Chicken of the Woods is supposed to be a safe choice for beginning (and frightened) wild mushroom eaters. Cherisse and I had taken a wild mushrooming course a few years ago, and what we learned was that we weren’t willing to risk trying them on our own. There are supposed to be a “foolproof four,” of which Chicken of the Woods is one. But there is also a “fatal five” and there are plenty of look-alike mushrooms where one is tasty and the other can make you very sick (or dead).

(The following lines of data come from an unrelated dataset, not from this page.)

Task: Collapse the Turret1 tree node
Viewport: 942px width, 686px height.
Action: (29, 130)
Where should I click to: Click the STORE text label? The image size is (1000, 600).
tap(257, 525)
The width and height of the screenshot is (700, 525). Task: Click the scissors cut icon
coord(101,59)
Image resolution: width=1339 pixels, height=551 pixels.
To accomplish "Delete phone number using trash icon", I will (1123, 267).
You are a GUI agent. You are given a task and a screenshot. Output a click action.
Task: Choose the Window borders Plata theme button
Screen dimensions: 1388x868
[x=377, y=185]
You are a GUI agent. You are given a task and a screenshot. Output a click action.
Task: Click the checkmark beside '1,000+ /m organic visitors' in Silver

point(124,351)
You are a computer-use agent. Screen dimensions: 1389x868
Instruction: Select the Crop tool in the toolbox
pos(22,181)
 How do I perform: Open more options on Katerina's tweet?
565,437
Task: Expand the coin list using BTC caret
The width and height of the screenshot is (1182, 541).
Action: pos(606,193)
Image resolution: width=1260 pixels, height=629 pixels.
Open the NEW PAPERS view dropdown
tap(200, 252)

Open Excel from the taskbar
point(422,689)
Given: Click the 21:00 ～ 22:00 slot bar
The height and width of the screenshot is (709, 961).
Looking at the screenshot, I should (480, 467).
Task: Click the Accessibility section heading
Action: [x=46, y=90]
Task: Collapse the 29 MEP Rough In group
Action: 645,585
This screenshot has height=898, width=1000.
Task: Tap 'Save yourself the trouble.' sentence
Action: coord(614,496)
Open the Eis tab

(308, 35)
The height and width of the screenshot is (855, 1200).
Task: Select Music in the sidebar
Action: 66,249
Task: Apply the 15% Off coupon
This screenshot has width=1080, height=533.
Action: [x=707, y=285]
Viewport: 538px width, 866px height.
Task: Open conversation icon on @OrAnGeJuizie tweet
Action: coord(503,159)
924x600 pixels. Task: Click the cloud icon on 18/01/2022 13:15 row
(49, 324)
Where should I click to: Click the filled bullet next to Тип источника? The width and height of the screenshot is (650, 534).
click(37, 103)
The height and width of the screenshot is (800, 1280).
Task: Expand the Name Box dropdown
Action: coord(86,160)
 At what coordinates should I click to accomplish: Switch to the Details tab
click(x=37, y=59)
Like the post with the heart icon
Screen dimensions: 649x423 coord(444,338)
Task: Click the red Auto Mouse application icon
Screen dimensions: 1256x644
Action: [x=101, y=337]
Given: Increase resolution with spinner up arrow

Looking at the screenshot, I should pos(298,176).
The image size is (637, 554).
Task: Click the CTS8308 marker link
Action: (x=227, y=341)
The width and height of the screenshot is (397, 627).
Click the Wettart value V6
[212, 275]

My sister went to an all-day forestry program on Thursday, and one of the courses was on wild mushrooming. She mentioned Chicken of the Woods and her interest in trying it. Then on our afternoon dog walk in the woods, I saw a brilliant stripe of orange on a distant tree.
We went to examine it, and sure enough it was a plentiful, and fresh, growth of this mushroom. So we picked one (it was 4 oz.), sautéed it, and will be taking our chances shortly. (We did take a small bite before adding it to the pie, and it is good. It does taste a bit like chicken.)
It has been a busy couple of days cooking. At the Providence Farmers’ Market yesterday, we purchased our annual 60-ear sack of corn that we blanched, removed from the cobs, and froze in 2-cup packages, to enjoy throughout the winter. We kept out 4-cups of kernels and today Cherisse made corn chowder (from the New Basics cookbook). Because bacon is a key flavor in the soup, and we had an entire package of Pat’s Pastured bacon, we cooked up the rest for our last BLT of the season…made possible because we had also purchased 8-quarts of “second” tomatoes. The tomatoes we will cook with some eggplant we also bought (our own eggplants were a complete failure this year), to make a ratatouille. We froze what was left on the corncobs because these are a favorite of the chickens, who pick them clean. We plan to bring them out as a treat in the winter months when grass, and fresh produce scraps, will be in short supply.
And now it is dinnertime.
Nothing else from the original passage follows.